WHAT IS EXPECTED:
Recast each line of the data below as one string in a JSON list, leaving out blank lines and any pictures.

GIVEN DATA:
BEGIN

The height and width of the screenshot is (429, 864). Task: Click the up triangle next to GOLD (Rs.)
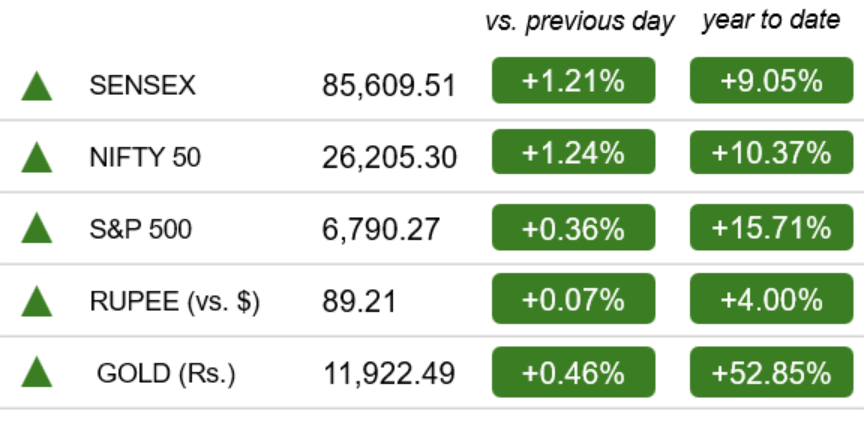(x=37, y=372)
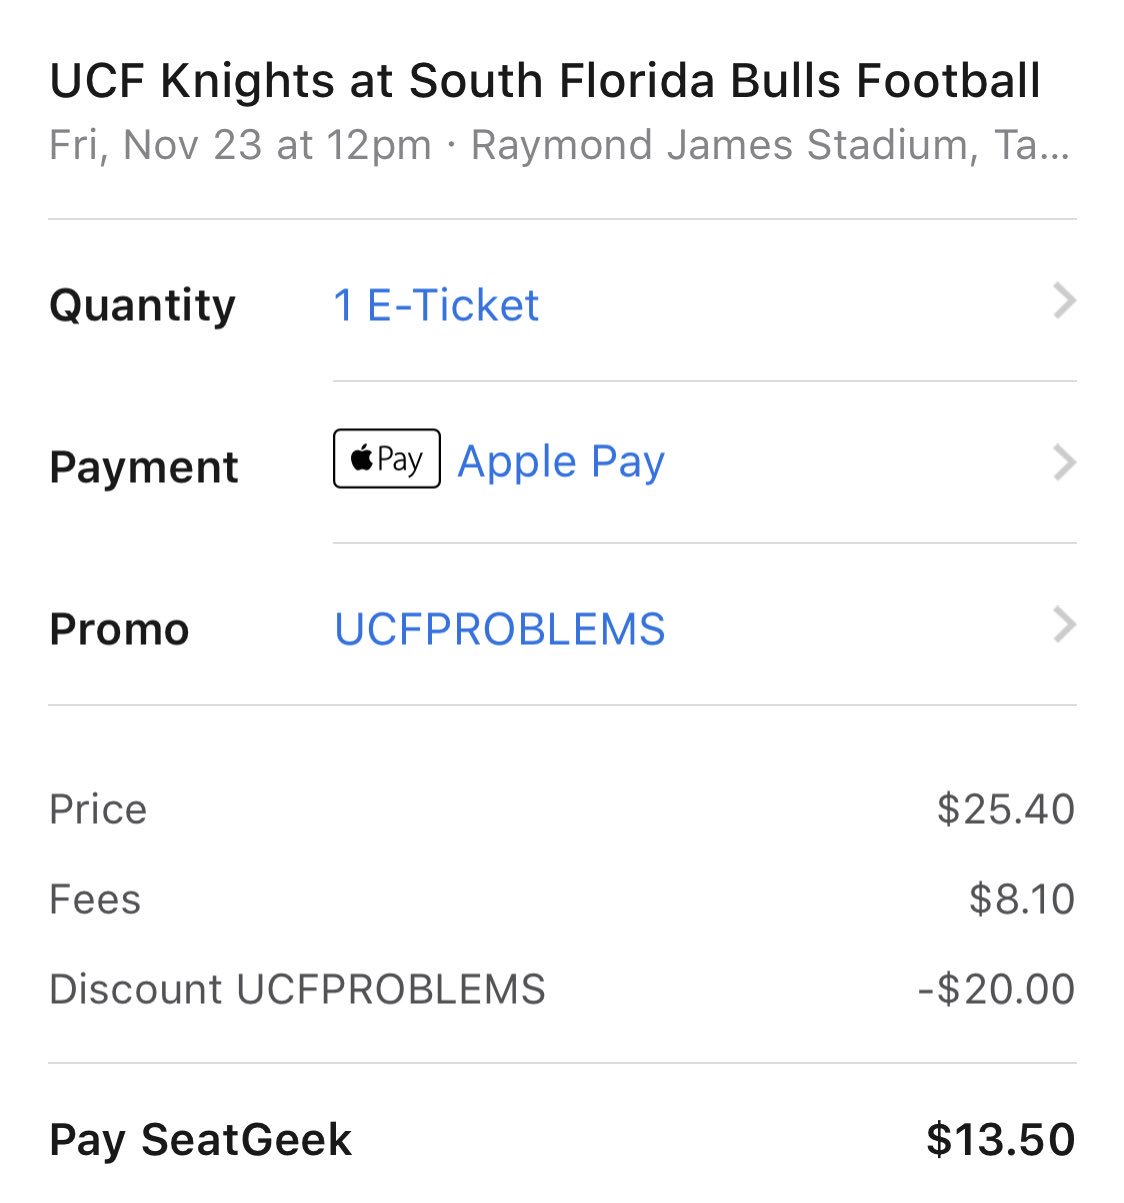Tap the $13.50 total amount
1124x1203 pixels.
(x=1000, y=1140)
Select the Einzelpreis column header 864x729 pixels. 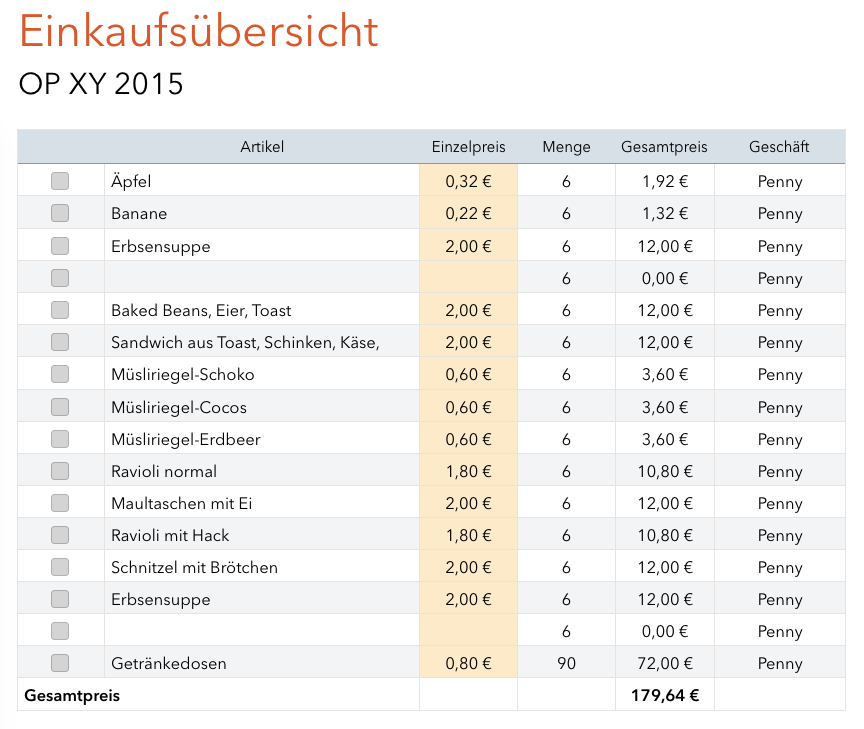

END

FINAL RESULT:
[
  "The height and width of the screenshot is (429, 864). Task: Click the up triangle next to GOLD (Rs.)",
  "(x=37, y=372)",
  "Tap the $13.50 total amount",
  "1124x1203 pixels.",
  "(x=1000, y=1140)",
  "Select the Einzelpreis column header 864x729 pixels. "
]